Kultur / 21.05.2021 • 16:52 Uhr
Teresa hört aufSilvia PistotnigMilena64 Seiten

Teresa hört auf

Silvia Pistotnig

Milena

64 Seiten

Glücklich damit zu werden, ist nicht Aufgabe von Literatur.

Roman Dieses Buch ist nichts für sensible Gemüter und empfindliche Mägen. Was sich hinter Silvia Pistotnigs Romantitel „Teresa hört auf“ verbirgt, ist ein radikales Aussteigen aus allen sozialen Zusammenhängen und Erwartungen. Da kann es den Lesern leicht ergehen wie den Eltern der jungen Frau, die fassungs- und ratlos zusehen müssen, wie sie ihre Tochter zusehends verlieren und auch psychiatrische Hilfe nicht möglich ist. Ohne Selbst- oder Fremdgefährdung gibt es keine Einweisung.

Eindringlich

Die künstlerisch hochbegabte Ex-Wirtschaftsstudentin Teresa arbeitet zwar in einem Teil des Buches in einer Agentur für Maturareisen, kündigt jedoch ihren Posten, in dem sie anerkannt und erfolgreich, doch genervt war, um sich ganz ihrem nächsten Projekt zu widmen. Diese Projekte könnte man zwar als soziale Skulpturen oder Performances interpretieren, und die hyperrealistischen, detailgenauen Zeichnungen von Körperteilen, die Teresa von sich anfertigt, um ihr zerrissenes Ich allmählich wieder zusammenzufügen, zählen zu den interessantesten Ideen des Buches, doch in vielen Rückblenden wird immer klarer, dass ihre akribisch geplanten und konsequent verwirklichten Projekte mehr mit der Emanzipation von ihren zwar hochgebildeten, aber konservativen Eltern als mit Kunst zu tun haben.
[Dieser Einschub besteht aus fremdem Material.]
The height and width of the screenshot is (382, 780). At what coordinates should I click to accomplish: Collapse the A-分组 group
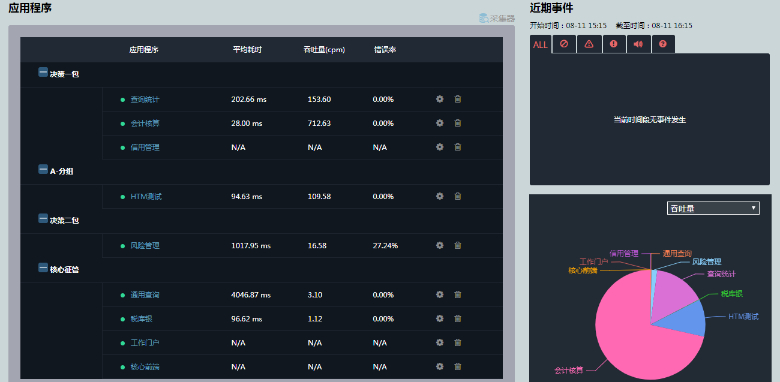tap(43, 170)
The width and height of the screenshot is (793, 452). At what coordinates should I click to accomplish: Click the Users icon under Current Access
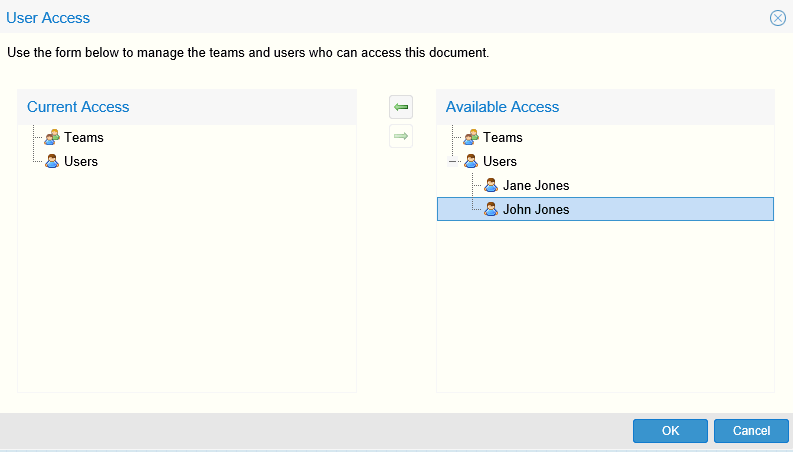tap(52, 161)
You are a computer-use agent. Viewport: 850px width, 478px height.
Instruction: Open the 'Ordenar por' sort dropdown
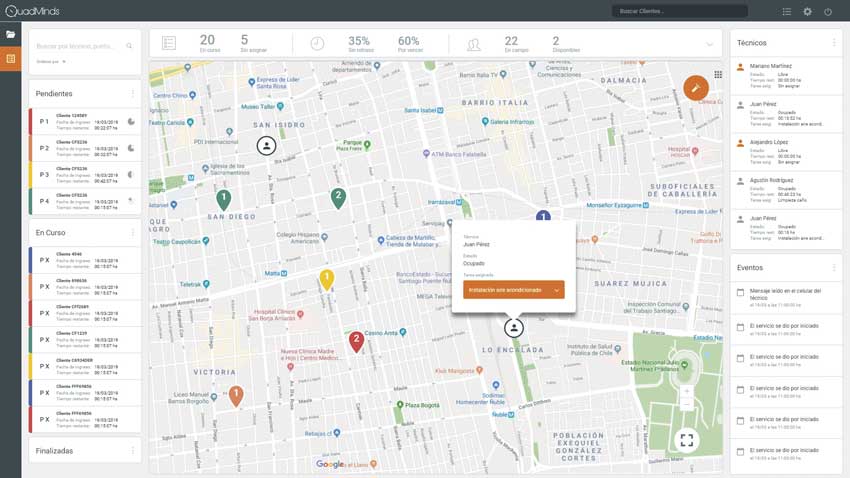tap(50, 62)
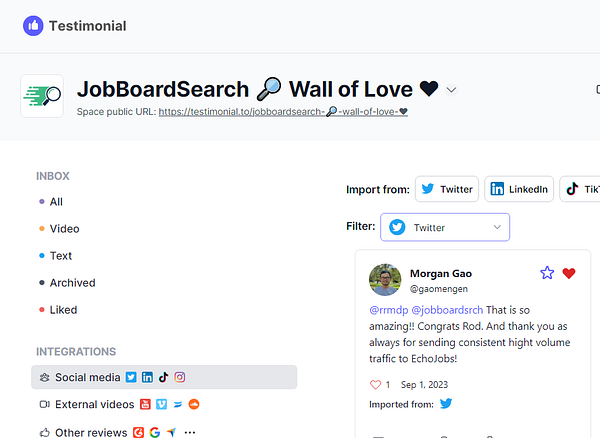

Teresa, die sich mitunter auch Betty oder Yvonne nennt, hat ihr Ich-Bewusstsein verloren und setzt sich immer extremeren Prüfungen aus, um den Kern ihrer Persönlichkeit zu finden. Was passiert mit ihr und ihrer Umgebung, wenn sie sich monatelang nicht mehr wäscht? Nicht mehr schläft? Nur noch ungesundes Zeug, das dafür in Massen, zu sich nimmt? Bei ihrem Fressorgien-Projekt lernt sie Nicole kennen, die zu ihrer engsten Bezugsperson wird. Während Teresa alles Gegessene wieder erbricht, behält Nicole es bei sich. Der Unterschied ist im zweistelligen Kilobereich zu messen. Richtig gespenstisch wird es, als Teresa erfährt, dass Nicole einen erwachsenen Sohn hat und diesen zu ihrem nächsten Projekt auserwählt: Um Nicole nahe zu sein, möchte sie sie zur Oma machen. Sie verführt den Sohn, wird schwanger – und macht der Freundin das Kind zum „Geschenk“. Da hört sich dann alles auf. Nur nicht das Buch. Denn das hat noch einen Epilog, der es ebenfalls in sich hat.

„Teresa hört auf“ ist ein eindringlicher Roman und eine beklemmende Fallstudie. Glücklich wird man mit dem Buch nicht. Aber das ist ja wohl auch nicht die Aufgabe von Literatur.